Repeat the listing below word for word, stopping after the line that contains "[Sgombero Magazzini] (85, 864)".

-- Opening Marker --

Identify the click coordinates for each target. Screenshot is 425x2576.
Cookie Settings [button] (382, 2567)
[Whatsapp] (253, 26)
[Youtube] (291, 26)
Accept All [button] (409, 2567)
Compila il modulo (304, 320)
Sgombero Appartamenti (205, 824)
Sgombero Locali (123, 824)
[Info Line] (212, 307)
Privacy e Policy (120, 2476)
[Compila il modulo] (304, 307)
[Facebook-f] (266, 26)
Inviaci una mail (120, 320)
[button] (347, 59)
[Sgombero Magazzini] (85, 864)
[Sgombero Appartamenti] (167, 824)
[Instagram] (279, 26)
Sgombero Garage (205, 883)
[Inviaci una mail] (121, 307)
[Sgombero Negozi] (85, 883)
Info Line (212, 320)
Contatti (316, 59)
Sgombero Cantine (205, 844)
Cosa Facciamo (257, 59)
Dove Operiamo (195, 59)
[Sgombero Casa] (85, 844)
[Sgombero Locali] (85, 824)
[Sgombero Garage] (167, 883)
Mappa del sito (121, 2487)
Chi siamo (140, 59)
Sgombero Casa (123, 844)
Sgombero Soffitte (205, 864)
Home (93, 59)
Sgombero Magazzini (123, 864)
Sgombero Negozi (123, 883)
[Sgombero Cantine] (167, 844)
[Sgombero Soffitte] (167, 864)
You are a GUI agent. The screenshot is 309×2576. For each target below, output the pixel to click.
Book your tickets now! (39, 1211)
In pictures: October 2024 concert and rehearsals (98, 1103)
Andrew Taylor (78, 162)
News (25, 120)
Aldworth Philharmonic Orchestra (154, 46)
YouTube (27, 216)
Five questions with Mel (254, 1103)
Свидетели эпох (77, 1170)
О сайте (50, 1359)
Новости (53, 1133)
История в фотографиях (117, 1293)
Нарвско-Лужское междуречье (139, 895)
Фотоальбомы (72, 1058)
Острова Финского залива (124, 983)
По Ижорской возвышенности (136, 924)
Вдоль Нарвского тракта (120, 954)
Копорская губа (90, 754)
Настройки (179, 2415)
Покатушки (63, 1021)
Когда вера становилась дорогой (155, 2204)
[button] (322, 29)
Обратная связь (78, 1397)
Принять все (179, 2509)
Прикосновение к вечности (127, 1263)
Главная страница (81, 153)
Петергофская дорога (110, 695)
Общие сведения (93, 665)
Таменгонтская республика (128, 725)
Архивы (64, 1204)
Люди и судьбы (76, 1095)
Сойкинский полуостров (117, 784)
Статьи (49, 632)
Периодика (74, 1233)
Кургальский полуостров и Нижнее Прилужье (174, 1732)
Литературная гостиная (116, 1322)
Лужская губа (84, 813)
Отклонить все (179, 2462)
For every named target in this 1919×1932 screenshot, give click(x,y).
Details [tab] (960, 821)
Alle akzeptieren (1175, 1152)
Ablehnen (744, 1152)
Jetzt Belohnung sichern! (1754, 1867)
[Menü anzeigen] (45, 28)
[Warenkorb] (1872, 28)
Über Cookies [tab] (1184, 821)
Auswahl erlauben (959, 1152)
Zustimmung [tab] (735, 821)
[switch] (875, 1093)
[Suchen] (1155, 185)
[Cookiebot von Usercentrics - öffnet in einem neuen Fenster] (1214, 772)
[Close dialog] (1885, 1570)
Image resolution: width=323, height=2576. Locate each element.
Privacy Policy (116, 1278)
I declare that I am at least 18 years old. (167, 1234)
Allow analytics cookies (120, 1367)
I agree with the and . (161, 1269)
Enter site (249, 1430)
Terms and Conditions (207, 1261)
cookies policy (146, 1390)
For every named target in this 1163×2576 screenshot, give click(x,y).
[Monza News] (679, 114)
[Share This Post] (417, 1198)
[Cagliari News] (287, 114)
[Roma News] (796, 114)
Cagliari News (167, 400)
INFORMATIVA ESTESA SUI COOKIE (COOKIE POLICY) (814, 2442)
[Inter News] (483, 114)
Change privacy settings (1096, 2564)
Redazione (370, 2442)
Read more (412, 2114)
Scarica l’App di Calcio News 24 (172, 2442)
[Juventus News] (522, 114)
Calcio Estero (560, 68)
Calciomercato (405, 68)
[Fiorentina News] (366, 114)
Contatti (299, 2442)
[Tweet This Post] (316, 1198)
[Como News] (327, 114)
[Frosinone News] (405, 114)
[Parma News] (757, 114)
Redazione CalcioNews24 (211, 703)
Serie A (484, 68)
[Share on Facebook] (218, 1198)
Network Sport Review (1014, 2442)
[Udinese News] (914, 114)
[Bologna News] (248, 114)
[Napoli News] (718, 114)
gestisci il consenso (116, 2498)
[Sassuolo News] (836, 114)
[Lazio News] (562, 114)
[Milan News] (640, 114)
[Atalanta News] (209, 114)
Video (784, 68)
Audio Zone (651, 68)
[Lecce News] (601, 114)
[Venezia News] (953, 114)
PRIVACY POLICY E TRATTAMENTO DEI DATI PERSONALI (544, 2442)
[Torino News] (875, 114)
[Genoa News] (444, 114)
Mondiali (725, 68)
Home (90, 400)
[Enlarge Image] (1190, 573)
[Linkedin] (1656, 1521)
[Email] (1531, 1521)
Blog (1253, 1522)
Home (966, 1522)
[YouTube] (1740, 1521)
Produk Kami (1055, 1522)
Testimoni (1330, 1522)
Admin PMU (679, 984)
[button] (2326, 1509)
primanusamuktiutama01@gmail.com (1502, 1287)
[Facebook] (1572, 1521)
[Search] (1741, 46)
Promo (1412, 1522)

-- Closing Marker --

_Written reply_:
Identify the click coordinates for each target. Screenshot is 425x2576.
Cookie Settings [button] (382, 2567)
[Whatsapp] (253, 26)
[Youtube] (291, 26)
Accept All [button] (409, 2567)
Compila il modulo (304, 320)
Sgombero Appartamenti (205, 824)
Sgombero Locali (123, 824)
[Info Line] (212, 307)
Privacy e Policy (120, 2476)
[Compila il modulo] (304, 307)
[Facebook-f] (266, 26)
Inviaci una mail (120, 320)
[button] (347, 59)
[Sgombero Magazzini] (85, 864)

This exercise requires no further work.